* **DIRECTIONS**
When a line in the data below includes "screenshot", pick it out and copy it.

* **DATA FOR ANALYSIS**
____________________

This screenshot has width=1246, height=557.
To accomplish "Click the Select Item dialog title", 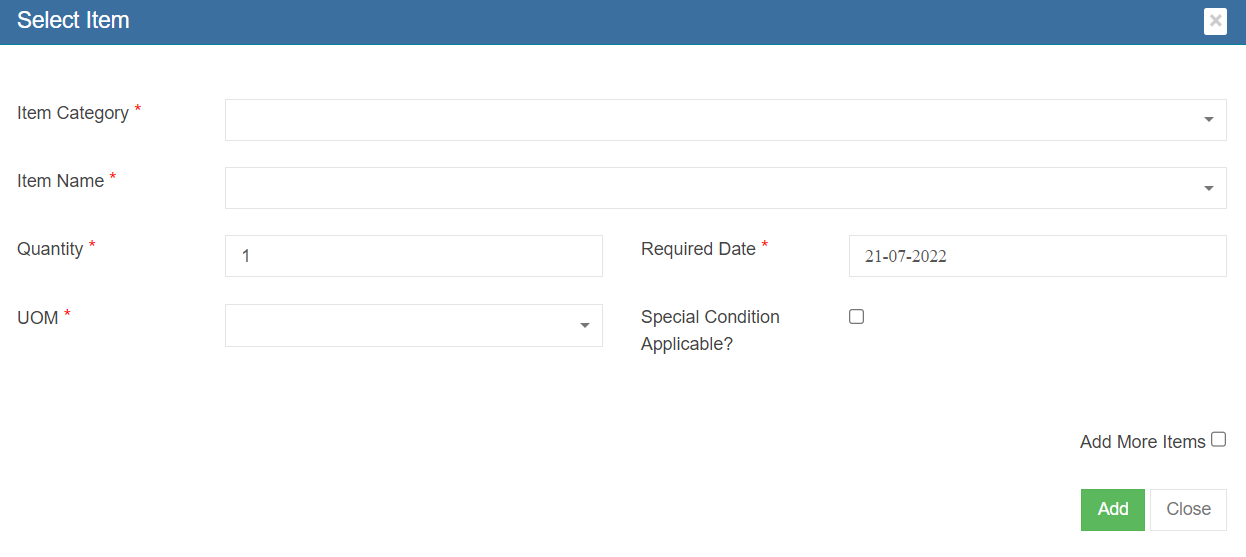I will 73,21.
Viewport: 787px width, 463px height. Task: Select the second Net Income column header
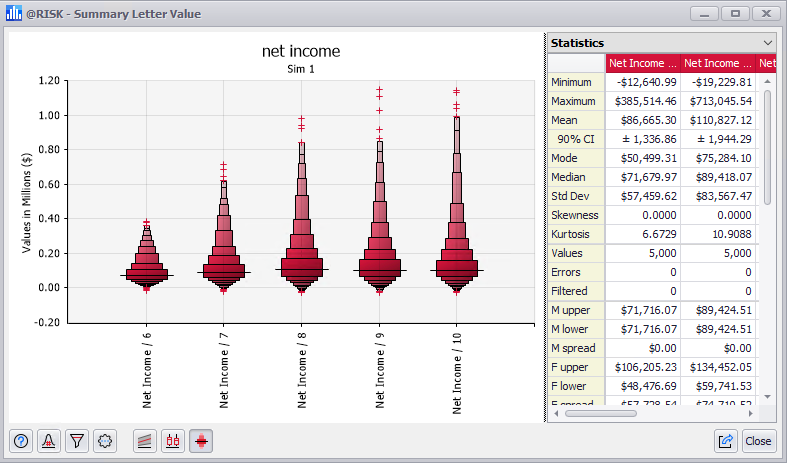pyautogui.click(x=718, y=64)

____________________

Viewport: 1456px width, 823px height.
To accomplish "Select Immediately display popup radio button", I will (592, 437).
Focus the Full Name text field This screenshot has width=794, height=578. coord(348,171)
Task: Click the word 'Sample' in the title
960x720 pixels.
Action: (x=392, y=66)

____________________

* **TASK RESPONSE**
This screenshot has width=1246, height=557.
Focus the Full Name text field This screenshot has width=794, height=578. coord(348,171)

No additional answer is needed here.